Effect of early arterialization of the porcine liver allograft on reperfusion injury, hepatocellular injury, and endothelial cell dysfunction.

The conventional technique of liver transplantation involves the initial perfusion of the graft with portal blood. However, recent evidence suggests that initial arterialization of the graft may be better. The aim of this study is to evaluate the timing of arterialization on reperfusion injury, hepatocellular injury, and endothelial cell function after liver transplantation. Large white X Landrace pigs (n = 24) were subjected to orthotopic liver transplantation. The animals were randomly assigned to 4 groups, ranging from late arterialization (60 minutes after portal reperfusion) to early rearterialization (20 minutes before portal reperfusion). Aspartate aminotransferase levels continued to increase 4 hours posttransplantation in group 1 (late arterialization), but remained stable after 1 hour posttransplantation in group 4 (early rearterialization). Levels of malondialdehyde doubled in all groups after portal reperfusion with the exception of group 4, in which the liver received arterial blood before portal reperfusion.
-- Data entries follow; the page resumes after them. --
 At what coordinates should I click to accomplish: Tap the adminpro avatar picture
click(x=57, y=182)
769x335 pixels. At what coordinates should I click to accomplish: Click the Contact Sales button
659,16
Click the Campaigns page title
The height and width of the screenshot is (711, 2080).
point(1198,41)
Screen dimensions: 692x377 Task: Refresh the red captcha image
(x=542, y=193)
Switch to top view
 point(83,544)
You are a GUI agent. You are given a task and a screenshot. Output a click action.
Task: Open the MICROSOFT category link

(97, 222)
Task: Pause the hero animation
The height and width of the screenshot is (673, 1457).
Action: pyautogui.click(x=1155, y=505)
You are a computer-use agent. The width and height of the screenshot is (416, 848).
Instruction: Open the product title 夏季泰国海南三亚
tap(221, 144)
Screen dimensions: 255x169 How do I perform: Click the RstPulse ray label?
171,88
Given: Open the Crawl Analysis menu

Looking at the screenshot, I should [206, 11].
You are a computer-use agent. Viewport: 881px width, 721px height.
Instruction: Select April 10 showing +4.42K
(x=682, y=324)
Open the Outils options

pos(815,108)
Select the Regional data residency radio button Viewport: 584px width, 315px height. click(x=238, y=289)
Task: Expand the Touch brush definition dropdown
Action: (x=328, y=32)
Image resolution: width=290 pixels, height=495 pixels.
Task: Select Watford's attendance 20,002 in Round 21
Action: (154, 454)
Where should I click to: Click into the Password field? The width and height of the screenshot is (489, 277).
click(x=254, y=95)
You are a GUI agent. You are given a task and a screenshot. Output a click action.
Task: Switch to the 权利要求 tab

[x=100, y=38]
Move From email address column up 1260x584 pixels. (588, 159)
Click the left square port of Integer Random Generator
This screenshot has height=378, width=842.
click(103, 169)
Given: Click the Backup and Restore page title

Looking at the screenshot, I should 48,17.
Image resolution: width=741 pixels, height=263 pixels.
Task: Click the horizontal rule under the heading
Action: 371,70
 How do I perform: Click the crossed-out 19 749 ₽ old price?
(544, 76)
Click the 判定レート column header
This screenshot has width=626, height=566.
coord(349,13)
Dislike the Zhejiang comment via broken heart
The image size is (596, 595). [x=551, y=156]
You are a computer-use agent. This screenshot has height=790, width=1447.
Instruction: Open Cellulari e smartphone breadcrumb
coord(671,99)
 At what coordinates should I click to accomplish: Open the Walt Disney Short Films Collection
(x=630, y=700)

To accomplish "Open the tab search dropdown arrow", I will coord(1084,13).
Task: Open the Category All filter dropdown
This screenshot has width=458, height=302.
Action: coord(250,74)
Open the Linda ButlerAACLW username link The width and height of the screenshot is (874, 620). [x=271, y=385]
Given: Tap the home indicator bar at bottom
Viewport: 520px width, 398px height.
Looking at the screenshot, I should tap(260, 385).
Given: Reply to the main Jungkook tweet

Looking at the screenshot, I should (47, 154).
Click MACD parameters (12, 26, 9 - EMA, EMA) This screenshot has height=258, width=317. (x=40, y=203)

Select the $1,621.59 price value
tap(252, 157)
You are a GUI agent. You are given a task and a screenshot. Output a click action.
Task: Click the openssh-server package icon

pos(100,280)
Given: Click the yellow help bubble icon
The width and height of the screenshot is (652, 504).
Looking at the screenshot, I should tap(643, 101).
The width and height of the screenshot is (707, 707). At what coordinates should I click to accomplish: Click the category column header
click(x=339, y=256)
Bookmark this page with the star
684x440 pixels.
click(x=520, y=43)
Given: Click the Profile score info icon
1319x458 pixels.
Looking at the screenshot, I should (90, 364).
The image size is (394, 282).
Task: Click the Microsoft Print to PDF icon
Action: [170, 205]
Vitamin A levels decreased in all groups after revascularization, but the decrease was more pronounced and prolonged in groups 1 and 2 (late arterialization) compared with groups 3 and 4 (early rearterialization). Hyaluronic acid levels continued to increase in all groups until 1 hour posttransplantation except in group 4, in which the level decreased from 20 minutes posttransplantation. Results of this study show that early rearterialization is associated with less hepatocellular damage, less reperfusion injury, and improved liver endothelial cell function. In conclusion, our results indicate that early rearterialization of the graft is beneficial to the transplanted liver.